Write the listing out again, exactly as it appears.

------

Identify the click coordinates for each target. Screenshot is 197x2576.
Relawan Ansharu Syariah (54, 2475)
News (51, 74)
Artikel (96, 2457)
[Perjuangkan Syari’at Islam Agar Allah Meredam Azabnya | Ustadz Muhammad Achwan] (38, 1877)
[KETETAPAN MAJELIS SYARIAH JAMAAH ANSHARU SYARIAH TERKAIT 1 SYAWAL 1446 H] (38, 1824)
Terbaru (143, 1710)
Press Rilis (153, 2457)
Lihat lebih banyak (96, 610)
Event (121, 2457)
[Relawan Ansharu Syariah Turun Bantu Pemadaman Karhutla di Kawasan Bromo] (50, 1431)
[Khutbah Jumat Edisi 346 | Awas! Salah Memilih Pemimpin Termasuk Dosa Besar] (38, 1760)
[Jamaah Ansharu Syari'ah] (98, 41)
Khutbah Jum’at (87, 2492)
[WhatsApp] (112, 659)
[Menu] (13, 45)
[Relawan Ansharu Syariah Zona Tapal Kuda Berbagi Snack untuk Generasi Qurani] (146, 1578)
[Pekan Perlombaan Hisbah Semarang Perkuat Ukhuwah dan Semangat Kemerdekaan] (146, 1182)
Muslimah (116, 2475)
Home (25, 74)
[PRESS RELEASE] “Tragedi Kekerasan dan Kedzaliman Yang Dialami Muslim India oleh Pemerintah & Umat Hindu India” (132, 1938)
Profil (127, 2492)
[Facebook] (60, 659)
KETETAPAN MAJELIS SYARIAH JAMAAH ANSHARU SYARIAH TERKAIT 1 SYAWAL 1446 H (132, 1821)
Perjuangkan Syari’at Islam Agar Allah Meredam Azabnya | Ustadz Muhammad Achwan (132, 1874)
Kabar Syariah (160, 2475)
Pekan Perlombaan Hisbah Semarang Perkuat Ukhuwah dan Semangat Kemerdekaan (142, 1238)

------

### OUTPUT FOR THIS TASK
Identify the click coordinates for each target. Screenshot is 197x2576.
Relawan Ansharu Syariah (54, 2475)
News (51, 74)
Artikel (96, 2457)
[Perjuangkan Syari’at Islam Agar Allah Meredam Azabnya | Ustadz Muhammad Achwan] (38, 1877)
[KETETAPAN MAJELIS SYARIAH JAMAAH ANSHARU SYARIAH TERKAIT 1 SYAWAL 1446 H] (38, 1824)
Terbaru (143, 1710)
Press Rilis (153, 2457)
Lihat lebih banyak (96, 610)
Event (121, 2457)
[Relawan Ansharu Syariah Turun Bantu Pemadaman Karhutla di Kawasan Bromo] (50, 1431)
[Khutbah Jumat Edisi 346 | Awas! Salah Memilih Pemimpin Termasuk Dosa Besar] (38, 1760)
[Jamaah Ansharu Syari'ah] (98, 41)
Khutbah Jum’at (87, 2492)
[WhatsApp] (112, 659)
[Menu] (13, 45)
[Relawan Ansharu Syariah Zona Tapal Kuda Berbagi Snack untuk Generasi Qurani] (146, 1578)
[Pekan Perlombaan Hisbah Semarang Perkuat Ukhuwah dan Semangat Kemerdekaan] (146, 1182)
Muslimah (116, 2475)
Home (25, 74)
[PRESS RELEASE] “Tragedi Kekerasan dan Kedzaliman Yang Dialami Muslim India oleh Pemerintah & Umat Hindu India” (132, 1938)
Profil (127, 2492)
[Facebook] (60, 659)
KETETAPAN MAJELIS SYARIAH JAMAAH ANSHARU SYARIAH TERKAIT 1 SYAWAL 1446 H (132, 1821)
Perjuangkan Syari’at Islam Agar Allah Meredam Azabnya | Ustadz Muhammad Achwan (132, 1874)
Kabar Syariah (160, 2475)
Pekan Perlombaan Hisbah Semarang Perkuat Ukhuwah dan Semangat Kemerdekaan (142, 1238)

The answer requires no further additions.